Often I think we tend to think of some of these interventions as being green medicines or silver bullets: “Just do this instead of that.” So we give probiotics instead of antibiotics, or probiotics instead of sulfasalazine. What we really should be looking at, as Dr. Treloar so beautifully stated in her presentation, is the use of these agents in combination as a consequence of the way we have evaluated that patient through the functional medicine matrix and personalized their therapy. They may be on antibiotics. They may be on immunoreactive compounds. They are also going to have to eat and so we are tailoring the diet correctly: we are giving them adjunctive nutrients where possible, we are reinoculating the bowel using the 4R program, and the objective is to use as little medicine as possible for the shortest duration as possible while trying to improve, obviously, the rate of recovery and the prevention of recidivism or relapse.

I think that the studies that are often done, unfortunately, use agents just one at a time as kind of single agents against these diseases, and then we go back and we say, “The research doesn’t support the use of probiotics in inflammatory bowel disease,” or “The research doesn’t support the use of probiotics for managing insulin resistance,” or “The research doesn’t indicate that probiotics are good for hepatocellular injury in inflammatory liver disease.” That is because some of this research was done isolated, one agent at a time, rather than looking at the complex of that agent (in this case, pre- and probiotics) in the combination of personalized therapy for the patient. Obviously the reason that we don’t have the data is it is very difficult to design these studies to look at combination therapies and do it in stratified ways that are individualized to the patient. So you start saying, “We can’t even find a methodology to prove our hypothesis.” You have to use inferential information, you have to use case studies, you have to use animal studies, you have to use epidemiological work, and you have to use intervention trials that have cohort analysis that have demonstrated success. In other words, it is the combination of information together that paints a picture towards support of improved patient outcome, rather than kind of a one agent against one outcome variable.

The Cochrane Collaboration evaluation, to me, shows there is definitely benefit to probiotics, but we can’t unequivocally state that it is the magic bullet for Crohn’s disease or inflammatory bowel disease as a single agent intervention against placebo. Once again, that calls for (in my mind) the kind of approach Dr.
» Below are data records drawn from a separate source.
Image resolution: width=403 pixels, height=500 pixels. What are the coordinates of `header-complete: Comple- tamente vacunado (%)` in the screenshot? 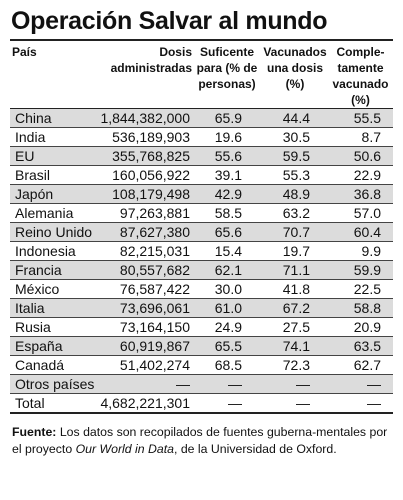 It's located at (360, 75).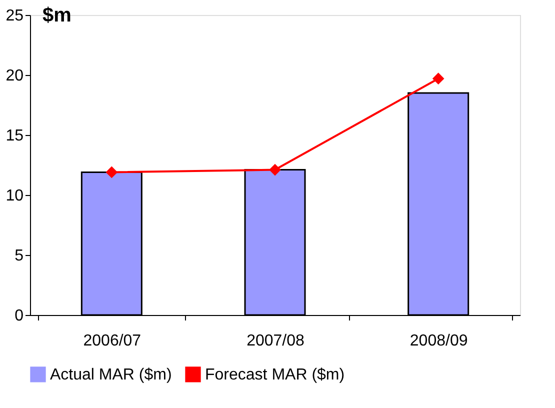  What do you see at coordinates (57, 15) in the screenshot?
I see `y-axis-title: $m` at bounding box center [57, 15].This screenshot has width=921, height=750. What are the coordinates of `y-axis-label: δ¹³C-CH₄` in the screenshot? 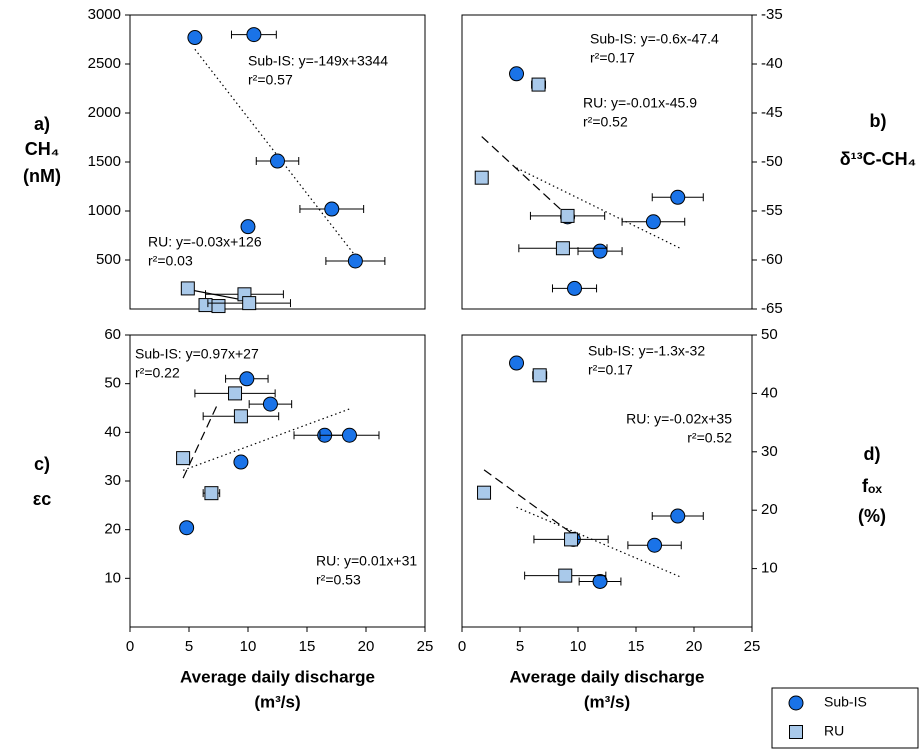 It's located at (878, 159).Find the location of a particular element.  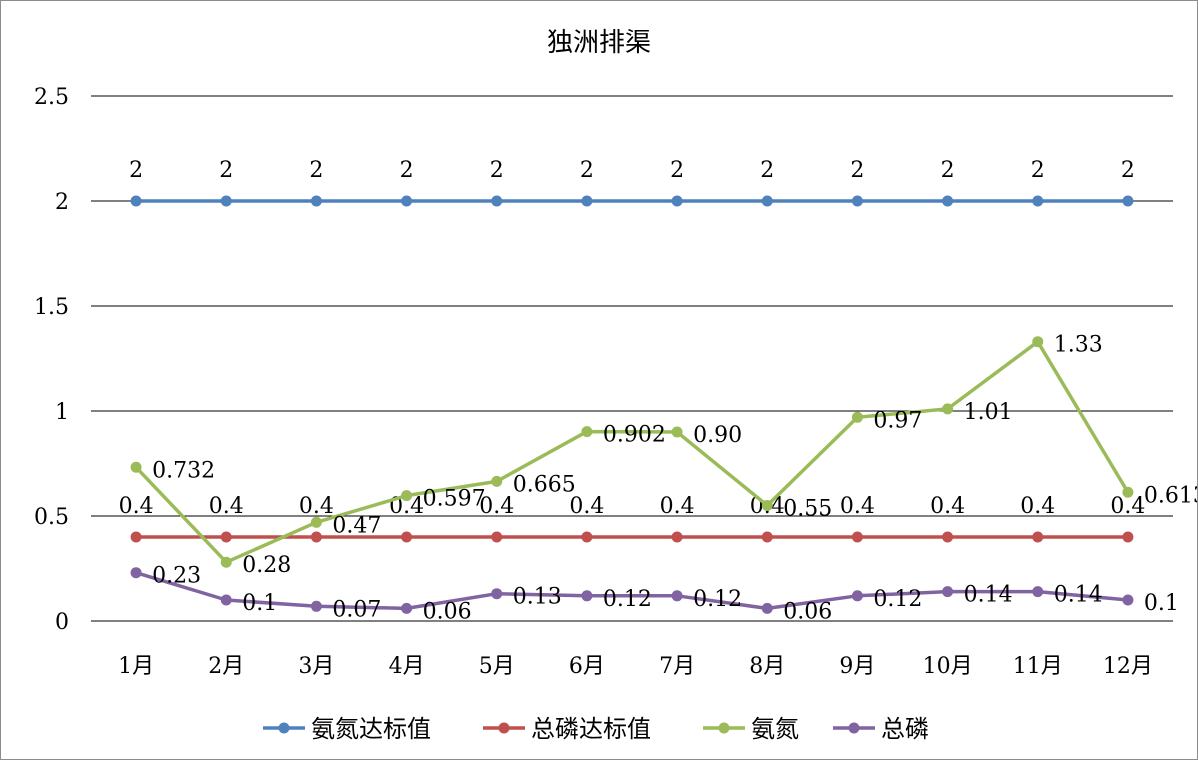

Treloar was describing, which is a functional medicine approach that uses a combination of variables for managing the patient’s topography of their dysfunction or their disease, the architecture of their disease, which is more than just one agent influencing physiological function, and it requires more than one agent, then, to normalize their function. I believe this is a kind of nice specific example of a more general theme that you heard from her presentation about how to look at a whole organism as it pertains to a dermatological condition and say that the dermatological condition is a reflection of an imbalance in the whole organism, now let’s look within the functional medicine matrix at where those balances may reside in that patient, be it insulin or stress hormones or food allergies or gut dysbiosis or imbalanced dietary intake of various agents or omega-6/omega-3 fatty acid imbalances-you start looking at that full mosaic to design the program that is individualized to the patient. From that, then, comes the treatment of choice, and ultimately the best medicine for that patient.

Thank you very much for your attention and we really, once again, thank Dr. Treloar for her very high skills in communicating how functional medicine works in a dermatological practice. We’ll look forward to sharing with you next month.